Improve Your Online Privacy, Fast

The recent reversal of Roe v Wade has thrown women’s online privacy into the spotlight. As of this writing, states have (and still are) contemplating how they might continue to restrict the right to safe abortions including considering abortion as homicide[1][2]. Criminal charges bring warrants and warrants can be issued to app developers and those hosting data to retrieve your personal information including that provided through period tracking apps.

However, what is quickly coming to light is the privacy policies of these apps. For example, as reported by Forbes, the privacy policies for period tracking apps Baby Center and What to Expect[3] provide for a warrantless quest for data. In fact, these privacy policies go so far as to say that the app company will report anyone they suspect of illegal activity. Now what illegal activity could be going on in a period tracking app? That is currently up for debate and a scary one at that.

While all these what if’s are being played out in real-time, there are steps that you can take today to put your self in a more secure position not only for your app data but for your Internet experience overall. I’ve presented some steps you can take in order from least time consuming to most time consuming.

  1. Use end-to-end encrypted messaging apps
    1. Examples: Signal, WhatsApp
    2. These apps encrypt on one device and decrypt on the receiving device. That means that the information leaves your device secured and not even the service provider can decrypt your messages.
  2. Turn off Ad ID
    1. Examples: iOS, Android[6]
    2. Why: The Advertising ID or “Ad ID” is a value that is transmitted with queries from your device to ad companies. It’s a way to tie activity to a device, not necessarily a specific person. This is how you get “customized ads” in facebook and other websites. Companies buy the aggregated ad id traffic and then can start to customize responses to you without you being an existing customer. Kind of annoying, IMO, and definitely not something to leave lying out there. Control your data.
  3. Keep your browser history private
    1. Examples: DuckDuckGo, Brave
    2. Why: Incognito mode (Chrome) only stops your queries from popping up in the search bar later on. All your search queries still goes through google servers and are saved forever. Using browsers that put user privacy first prevents your queries from being tracked and associated with your online persona.
  4. Use a Virtual Private Networks (VPN)
    1. Examples: SurfShark, NordVPN
    2. Why: Even with a privacy-first browser, there are still messages that are transmitted over the Internet before you see a webpage. One type of message is a Domain Name System message that is used to take a human-readable domain name (e.g., https://bitsdanceforme.blog/) and turn it into an Internet Protocol (IP) address. In order to hide DNS messages, you will need to use a VPN. A VPN will obfuscate (encrypt) the traffic from your machine, through the Internet, to VPN servers. These VPN servers will then proxy your request out to the Internet. The response follows a similar path back to your machine. This will prevent DNS “leaks”.
    3. SurfShark has a nice page to help you check that your VPN is working and also for leaks.[5]
  5. Review permissions given to your apps
    1. Examples: Android, iOS
    2. Why: This is a good thing to do periodically. Make sure you know what phone permissions you are giving to any software installed on your device. Does a period tracker need to know your location? And why is a paint-by-number app asking for my phone contacts? If it seems fishy, you can bet that your data is being collected and monetized on the back end.
  6. Review the privacy policies for your apps
    1. This will take some time but will be worth it. Understand who you are dealing with and how your data is being used. Sometimes free isn’t free.

What doesn’t work

Just a few thoughts on what sounds like it would work to keep you “safe” online but really doesn’t do much, if anything.
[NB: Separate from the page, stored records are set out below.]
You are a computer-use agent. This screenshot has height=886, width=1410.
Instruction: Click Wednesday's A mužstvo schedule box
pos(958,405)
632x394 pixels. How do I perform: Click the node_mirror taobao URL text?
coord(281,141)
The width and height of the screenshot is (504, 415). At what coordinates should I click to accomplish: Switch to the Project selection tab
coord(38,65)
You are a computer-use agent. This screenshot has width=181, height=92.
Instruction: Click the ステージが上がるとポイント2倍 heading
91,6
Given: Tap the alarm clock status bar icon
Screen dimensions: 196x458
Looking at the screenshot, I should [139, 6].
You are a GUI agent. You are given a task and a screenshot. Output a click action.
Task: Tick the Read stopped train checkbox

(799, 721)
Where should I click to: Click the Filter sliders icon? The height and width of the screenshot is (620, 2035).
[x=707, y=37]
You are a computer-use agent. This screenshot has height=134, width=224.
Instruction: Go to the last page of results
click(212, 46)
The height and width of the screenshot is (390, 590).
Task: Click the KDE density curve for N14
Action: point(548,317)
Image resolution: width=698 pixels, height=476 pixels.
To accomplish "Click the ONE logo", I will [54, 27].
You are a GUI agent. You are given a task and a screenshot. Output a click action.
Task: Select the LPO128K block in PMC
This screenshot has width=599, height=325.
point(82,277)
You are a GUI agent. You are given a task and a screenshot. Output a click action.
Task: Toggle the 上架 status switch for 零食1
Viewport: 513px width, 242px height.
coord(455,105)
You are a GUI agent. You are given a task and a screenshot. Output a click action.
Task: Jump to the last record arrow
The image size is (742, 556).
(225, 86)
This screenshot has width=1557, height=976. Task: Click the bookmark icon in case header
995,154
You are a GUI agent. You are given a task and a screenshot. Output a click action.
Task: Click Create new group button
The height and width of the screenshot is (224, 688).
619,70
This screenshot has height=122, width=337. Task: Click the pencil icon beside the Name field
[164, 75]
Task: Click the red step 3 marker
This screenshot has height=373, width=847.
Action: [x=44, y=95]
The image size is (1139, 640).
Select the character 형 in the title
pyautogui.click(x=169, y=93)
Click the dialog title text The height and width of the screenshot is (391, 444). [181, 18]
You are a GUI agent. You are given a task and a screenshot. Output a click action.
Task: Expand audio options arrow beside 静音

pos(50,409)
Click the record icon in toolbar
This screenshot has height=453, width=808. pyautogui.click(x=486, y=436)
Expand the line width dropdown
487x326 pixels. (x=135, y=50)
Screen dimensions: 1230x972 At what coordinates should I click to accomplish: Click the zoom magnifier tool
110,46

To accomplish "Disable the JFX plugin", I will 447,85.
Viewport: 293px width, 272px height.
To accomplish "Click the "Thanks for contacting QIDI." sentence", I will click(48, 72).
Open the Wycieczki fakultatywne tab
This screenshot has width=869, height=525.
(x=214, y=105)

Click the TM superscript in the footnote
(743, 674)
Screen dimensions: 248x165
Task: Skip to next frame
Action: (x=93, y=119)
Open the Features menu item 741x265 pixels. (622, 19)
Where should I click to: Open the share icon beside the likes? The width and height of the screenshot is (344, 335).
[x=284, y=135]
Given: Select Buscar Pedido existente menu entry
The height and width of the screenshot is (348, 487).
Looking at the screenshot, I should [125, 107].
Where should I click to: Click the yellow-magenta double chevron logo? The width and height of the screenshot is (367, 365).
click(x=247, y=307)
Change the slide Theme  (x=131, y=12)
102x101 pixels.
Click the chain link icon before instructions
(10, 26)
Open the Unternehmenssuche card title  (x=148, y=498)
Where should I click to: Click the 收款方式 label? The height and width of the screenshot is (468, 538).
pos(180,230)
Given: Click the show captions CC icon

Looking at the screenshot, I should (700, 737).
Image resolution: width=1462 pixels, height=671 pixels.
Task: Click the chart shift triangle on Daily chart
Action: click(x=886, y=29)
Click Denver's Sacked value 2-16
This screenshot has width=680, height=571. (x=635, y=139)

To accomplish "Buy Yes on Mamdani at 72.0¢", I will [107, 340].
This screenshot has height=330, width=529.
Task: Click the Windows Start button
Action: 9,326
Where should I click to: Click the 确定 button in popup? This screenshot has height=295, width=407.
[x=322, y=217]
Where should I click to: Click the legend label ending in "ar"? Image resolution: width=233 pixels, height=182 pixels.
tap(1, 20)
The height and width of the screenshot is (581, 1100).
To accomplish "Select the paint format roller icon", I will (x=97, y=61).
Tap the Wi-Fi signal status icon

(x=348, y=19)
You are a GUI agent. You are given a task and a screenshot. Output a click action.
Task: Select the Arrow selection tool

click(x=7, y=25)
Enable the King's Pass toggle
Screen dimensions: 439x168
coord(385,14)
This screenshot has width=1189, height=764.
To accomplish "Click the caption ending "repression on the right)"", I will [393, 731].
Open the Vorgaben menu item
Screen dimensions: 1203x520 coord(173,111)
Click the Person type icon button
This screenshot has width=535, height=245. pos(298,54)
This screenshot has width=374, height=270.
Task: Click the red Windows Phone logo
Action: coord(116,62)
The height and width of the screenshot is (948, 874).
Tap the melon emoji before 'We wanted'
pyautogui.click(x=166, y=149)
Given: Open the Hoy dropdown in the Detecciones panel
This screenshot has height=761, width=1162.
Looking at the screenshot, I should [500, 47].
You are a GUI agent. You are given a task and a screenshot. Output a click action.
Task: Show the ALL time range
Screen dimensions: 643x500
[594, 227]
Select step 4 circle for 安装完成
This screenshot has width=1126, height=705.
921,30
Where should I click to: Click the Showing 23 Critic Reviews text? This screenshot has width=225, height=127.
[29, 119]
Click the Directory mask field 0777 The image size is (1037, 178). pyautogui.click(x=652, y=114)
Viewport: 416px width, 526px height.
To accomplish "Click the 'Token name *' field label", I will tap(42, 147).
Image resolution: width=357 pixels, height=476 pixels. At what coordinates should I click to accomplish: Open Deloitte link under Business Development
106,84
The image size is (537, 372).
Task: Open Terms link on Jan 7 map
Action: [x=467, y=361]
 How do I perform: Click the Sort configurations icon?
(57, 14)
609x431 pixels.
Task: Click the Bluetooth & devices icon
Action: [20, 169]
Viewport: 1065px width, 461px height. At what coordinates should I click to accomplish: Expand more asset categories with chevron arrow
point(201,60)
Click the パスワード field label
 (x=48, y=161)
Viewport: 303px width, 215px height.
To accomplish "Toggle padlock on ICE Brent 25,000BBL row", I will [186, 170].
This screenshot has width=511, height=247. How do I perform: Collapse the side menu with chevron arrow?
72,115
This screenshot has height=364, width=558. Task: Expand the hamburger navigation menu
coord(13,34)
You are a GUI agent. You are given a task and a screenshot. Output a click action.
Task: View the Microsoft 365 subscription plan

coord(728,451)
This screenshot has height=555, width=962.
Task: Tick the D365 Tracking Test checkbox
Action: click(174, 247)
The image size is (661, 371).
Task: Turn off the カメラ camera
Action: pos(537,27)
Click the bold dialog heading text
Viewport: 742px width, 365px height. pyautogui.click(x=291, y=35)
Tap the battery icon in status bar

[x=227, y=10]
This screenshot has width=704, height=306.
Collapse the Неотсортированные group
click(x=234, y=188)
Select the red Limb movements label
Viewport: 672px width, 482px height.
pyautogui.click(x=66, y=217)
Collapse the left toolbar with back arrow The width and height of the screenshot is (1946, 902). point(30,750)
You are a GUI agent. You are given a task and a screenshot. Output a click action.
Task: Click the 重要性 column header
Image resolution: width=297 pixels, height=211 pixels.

  1. Using “fake” email accounts
    1. If you are not protecting your connection to the Internet with a VPN, your ISP can clearly see that you are logging into another email account.
  2. Incognito mode
    1. We talked about this above. It’s stupid. Google still sees everything.
  3. Clearing browser history/cache
    1. I will caveat this with one thing: if you believe that you are being monitored at home or share the same device and login, this will help a bit. I’ve added a link to my paper “Intersection of Sexual Assault and IoT Vulnerabilities” for context around this topic.
    2. In the general sense, clearing history and cache is an operation that is performed on your machine and does nothing to erase your footprint on the Internet.
  4. Deleting the app
    1. Deleting the app just removes the software from the device. It does nothing to remove the data that has already been transmitted through your ISP and the Internet and stored on some server somewhere. If you want to be rid of an app, look to see how you can get your account deleted not just closed.
  5. Using apps developed outside the United States
    1. Again, unless you are running a VPN, your data can be harvested within the United States with a warrant. The traffic leaving my computer hits many services in the United States which can be tapped for data.